= Guy W. Calissi =

American judge (1909–1980)

Guy W. Calissi (November 28, 1909 – December 6, 1980), was an American Democratic Party politician, prosecutor, lawyer and judge, who served for seven years as Mayor of Wood-Ridge, New Jersey, 16 years as Bergen County, New Jersey prosecutor and was appointed in 1970 to serve as a judge on New Jersey Superior Court, a post he served in until his mandatory retirement at age 70 in the year before his death.

==Early life and education==
Born in Manhattan, New York City, Calissi spent his early years in an orphanage in Kearny, New Jersey. Raised in Wood-Ridge, New Jersey, he attended the local public schools and graduated from Hasbrouck Heights High School, where he competed on multiple sports teams.

Offered a college scholarship, he chose to decline it so that he could earn a living and graduated in 1941 from John Marshall Law School.

==Career==
He was elected as Mayor of Wood-Ridge, New Jersey in 1947 and served in that position until 1954, when Governor of New Jersey Robert B. Meyner named him as Bergen County prosecutor, the first Democrat in decades to serve in that position.
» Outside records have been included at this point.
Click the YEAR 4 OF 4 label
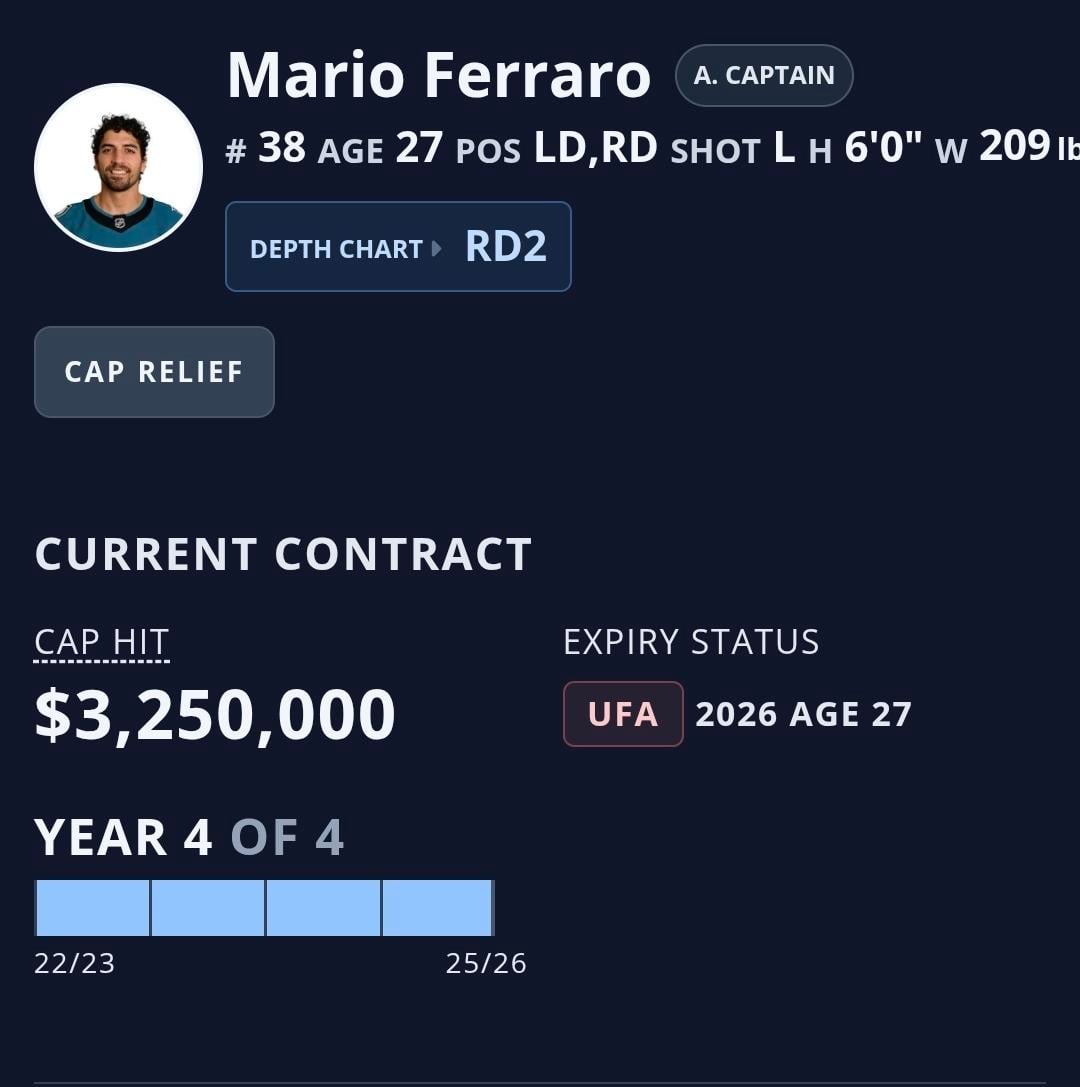click(189, 838)
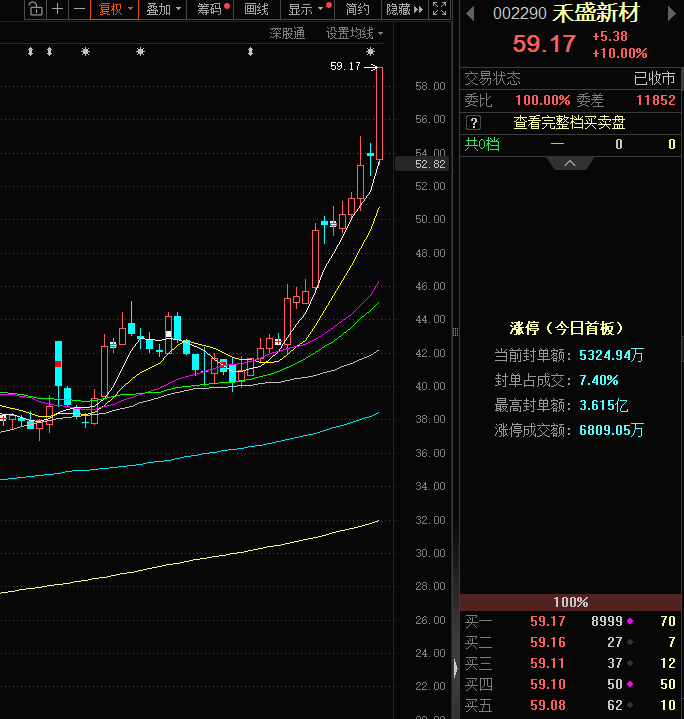Screen dimensions: 684x719
Task: Click the last asterisk event marker on chart
Action: click(x=371, y=51)
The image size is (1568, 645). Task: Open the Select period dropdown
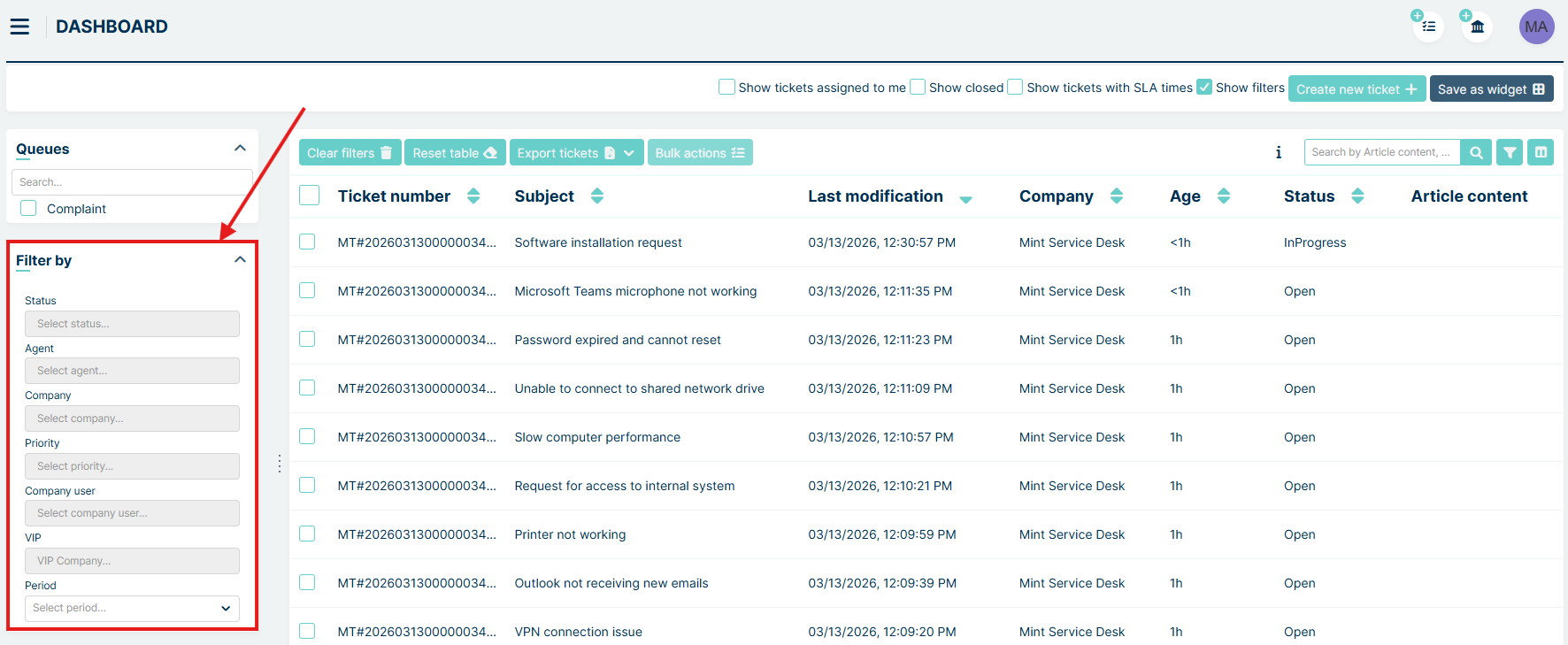click(x=132, y=608)
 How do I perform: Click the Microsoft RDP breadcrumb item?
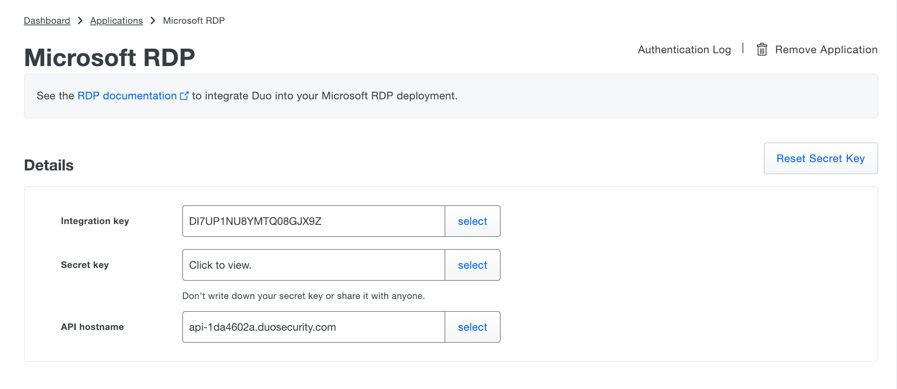tap(194, 21)
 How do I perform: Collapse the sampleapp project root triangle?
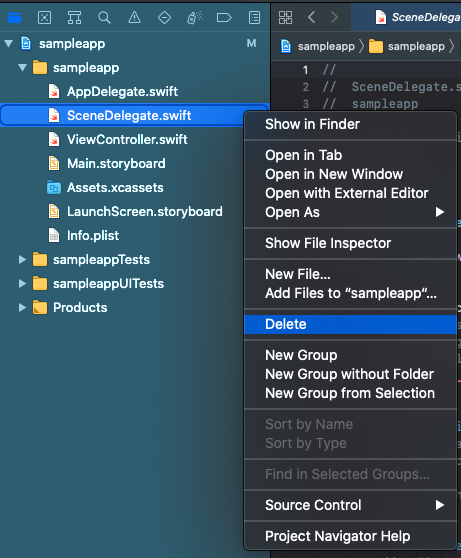tap(9, 44)
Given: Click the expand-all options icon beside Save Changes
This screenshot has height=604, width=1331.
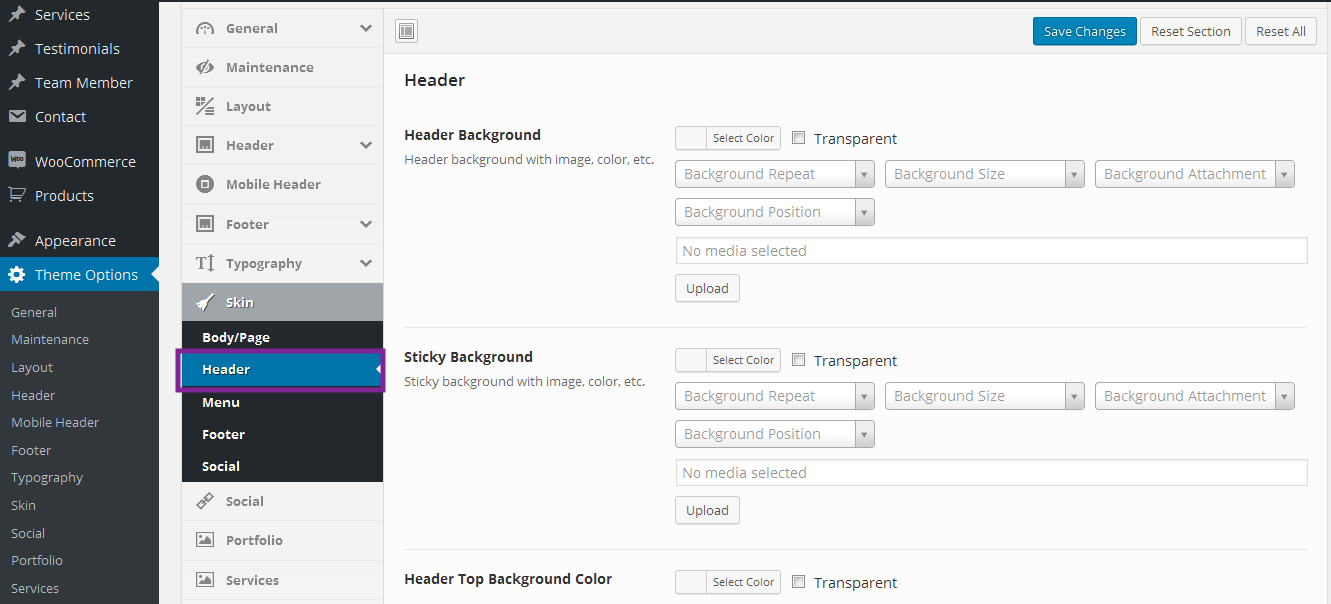Looking at the screenshot, I should pos(406,32).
In a 1964 case that was later overturned, Calissi placed a ban on the sale of the John Cleland book Fanny Hill in New Jersey. New Jersey Superior Court judge Morris Pashman upheld the ban, calling the book "sufficiently obscene to forfeit the protection of the First Amendment of the Constitution." In addition to failing tests of "social value", "prurient interest" and "patently offensive", Pashman ruled that Fanny Hill failed the "hard-core pornography test", noting that the "book may be well-written but still obscene".

As prosecutor, Calissi obtained death sentences for convicted murderers Edgar Smith and Thomas Trantino. Smith was convicted in 1957 of the bludgeoning of 15-year-old honor student and high school cheerleader Victoria Ann Zielinski in Ramsey, New Jersey. Calissi called Vickie's murder the "most vicious, most brutal and the most sadistic I have ever seen". Convicted of first degree murder in the original case and sentenced to death, Smith argued successfully for a new trial on the basis that his confession had been coerced. At a second trial, in June 1971, Smith accepted a deal under which he would plead guilty to second degree murder and be released on parole. Convicted of attacking and stabbing another woman in 1976, Smith admitted killing Zielinski.
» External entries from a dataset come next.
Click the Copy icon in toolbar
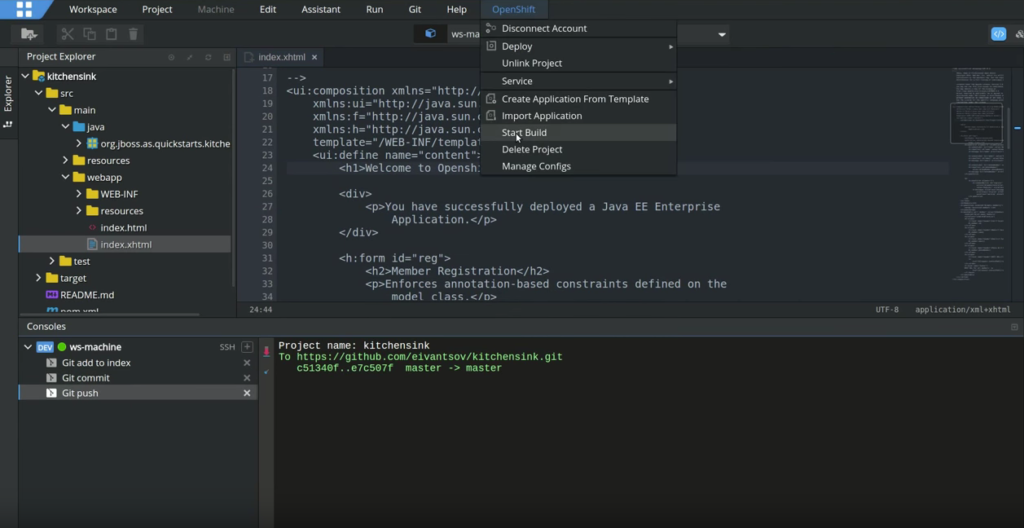 point(90,34)
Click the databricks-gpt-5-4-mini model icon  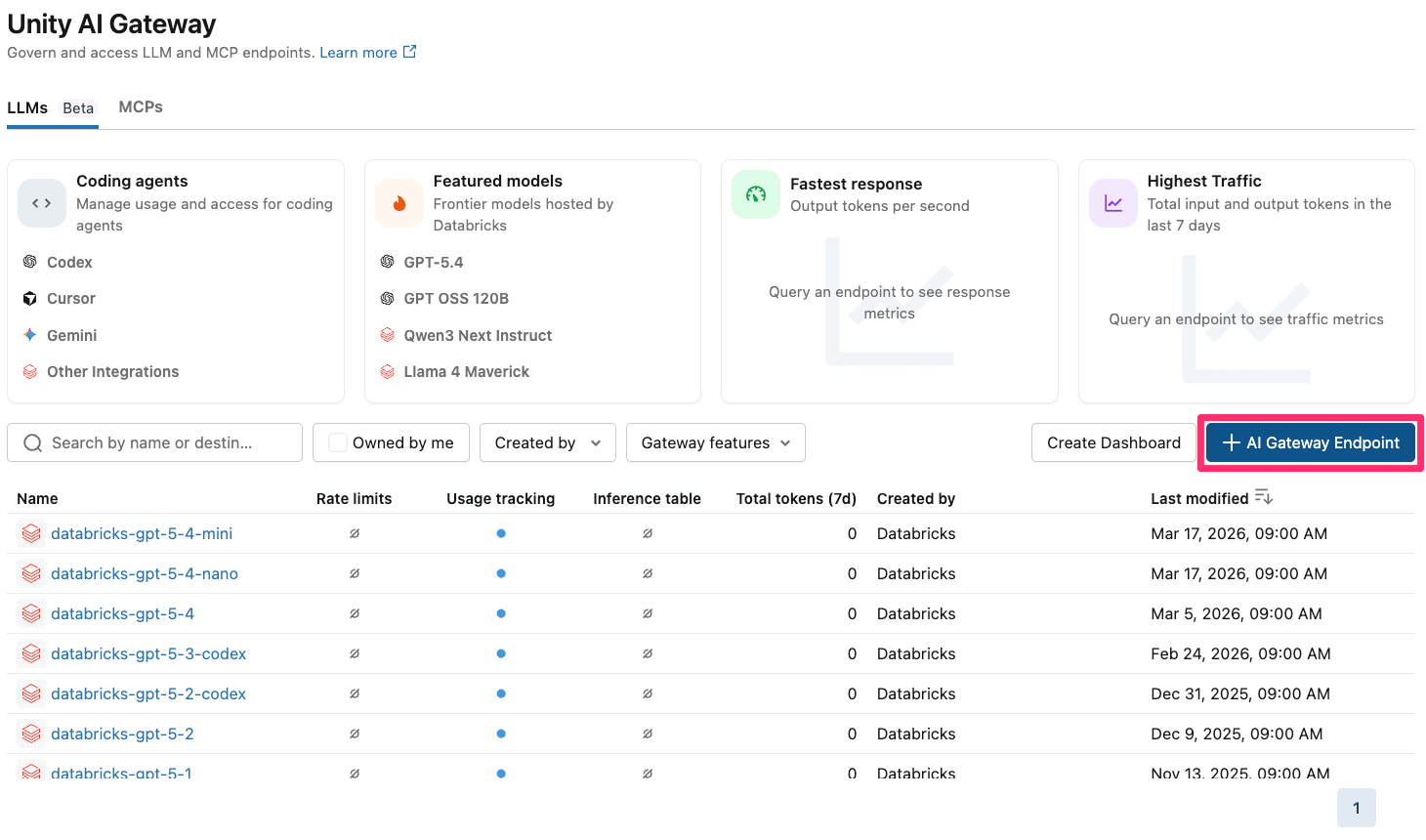click(x=31, y=533)
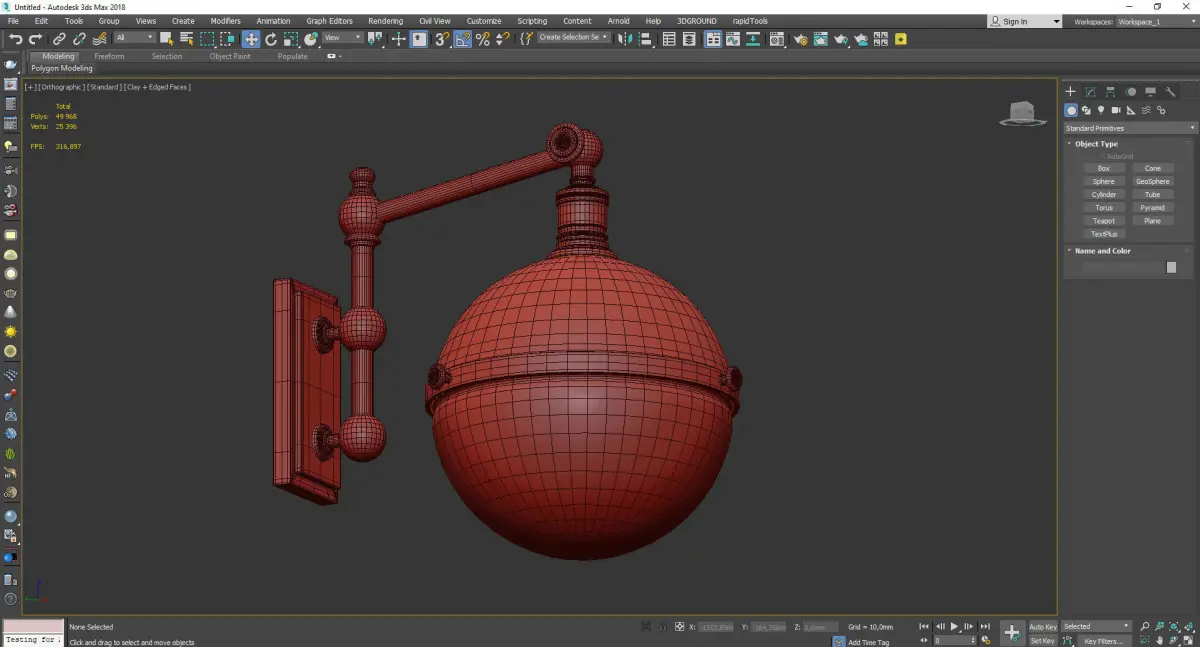Select the Cameras category icon
Viewport: 1200px width, 647px height.
click(x=1116, y=110)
Thomas Trantino was convicted in 1964 for the murder of two Lodi, New Jersey police officers and sentenced to the electric chair, but his death sentence was commuted to life imprisonment following the decision by the Supreme Court of the United States in 1972 to invalidate then existing capital punishment laws. Trantino ultimately spent 38 years in the prison system, and was not released on parole until 2002, after he had become the longest-serving inmate in the New Jersey penal system.

In 1966, Calissi investigated the deaths of several patients at a hospital in Oradell, New Jersey. The case, later known as the "Dr. X" case, led to the murder trial, and ultimate acquittal, of Dr. Mario Jascalevich, who had been charged in the murder of patients after a series of articles in The New York Times by M. A. Farber returned the case to public attention.

Governor of New Jersey Brendan Byrne named Calissi to New Jersey Superior Court. Calissi served in the post until shortly before his death, when he reached the mandatory retirement age of 70.

==Death==
Calissi died at age 71 on December 6, 1980, at his home in Glen Rock, New Jersey. He was survived by his wife, Ethel, as well as three daughters and two sons.